Blame it on nonexistent Russian collusion if it makes you feel better.
The problem with a televised or audio stream is that the American people can actually see and/or hear their federal legislators in action, or lack thereof. It might be better if the work of the Congress was more like a roach-infested tenement basement. Shining a light on them makes them scurry for invisible nooks and crannies, and they might get more done if they were invisible. It seems to help the roaches, anyway.
The GOP majority in Congress now has something they haven’t had since the 2012 midterms. They now have a president who would be willing to entertain almost any bill they send him. He needs some policy wins as badly as they do.
He’s open to funding a wall on the southern U.S. border. It could be made of solar panels, wood, metal or even rice krispies. President Trump would accept any solution, just to get it done. He also wants some form of tax reform, even the kind that only helps the mega-wealthy. Which, of course, is the only kind the Democrats understand. They don’t accept that middle class Americans also benefit when taxes are cut.
The most recent crisis dealt with the Affordable Care Act (aka Obamacare). Repealing and replacing Obamacare was an absolute building block of the Trump for President Campaign.
It was also a promise made by practically every single Republican member of Congress.
As major insurers were exiting the Obamacare marketplace, voters across America provided a sympathetic ear to then-candidate Trump.
During the entire term of former President Barack Obama, GOP members in the U.S. House and Senate spoke often of the need to repeal and then replace the law. They held press conferences and multiple votes on measures designed to end the failed policy, despite warning signs that those who received large subsidies under the law to buy a policy would fight any attempt to end their new handouts.
Roll the calendar forward to the week of July 17. Now a bill, passed along strict partisan lines in the House, was presented to the U.S. Senate for their consideration. In the Age of Trump, it appears that all conversations on policy will follow partisan lines, which was also basically true under the Obama Administration.
The new wrinkle is that even within the GOP, there are solid lines of division between conservatives and moderates that rival the Republic/Democrat split. Sen. Rand Paul (R., KY) and Sen. Mike Lee (R., UT) wouldn’t agree to a repeal/replace bill because they opposed any form of rate stabilization for insurers. Senate Majority Leader Mitch McConnell (R., KY), allegedly a legislative mastermind, saw he would be short by at least one vote, and pulled the bill when Sen. John McCain (R., AZ) fell ill. Then, he offered a compromise that reflected just the repeal of the ACA, with a two-year timed phase out.
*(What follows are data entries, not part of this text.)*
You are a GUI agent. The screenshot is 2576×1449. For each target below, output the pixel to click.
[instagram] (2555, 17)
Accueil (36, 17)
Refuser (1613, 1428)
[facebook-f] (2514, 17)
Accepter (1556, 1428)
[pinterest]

Almost the entire Senate GOP Caucus had supported a similar idea under the Obama Administration. That was then, this is now. Now, there’s a president in the White House who would actually sign that repeal bill into law. That means that once passed, this puppy would result in letters going out to people from their health insurer stating that premiums, now absent a government subsidy, would increase dramatically in two years.
Three moderate senators, Shelly Moore Capito (R., WV), Lisa Murkowski (R., AK) and Susan Collins (R., ME), instantly objected to the straight repeal, fearing a voter backlash once those insurance company letters went out. It’s important to repeat that when they knew that the sitting president (Obama) wouldn’t sign the bill, they felt empowered to support it. That's at least true of Ms. Murkowski and Ms. Capito, as Ms. Collins has opposed repeal all along. Of course, she's almost indistinguishable from the Democrats on policy.
This display of flip-floppery is almost stunning. In the old days, it would have happened outside the glare of public view. There’d be some back-slapping, some glad-handing, and none of us would be any the wiser.
Now, we can actually watch this nonsense unfold. We can hear them as they offer their tortured, confused logic as they try to fool all of the people all of the time.
The saddest thing is that they’ll actually get away with it – again.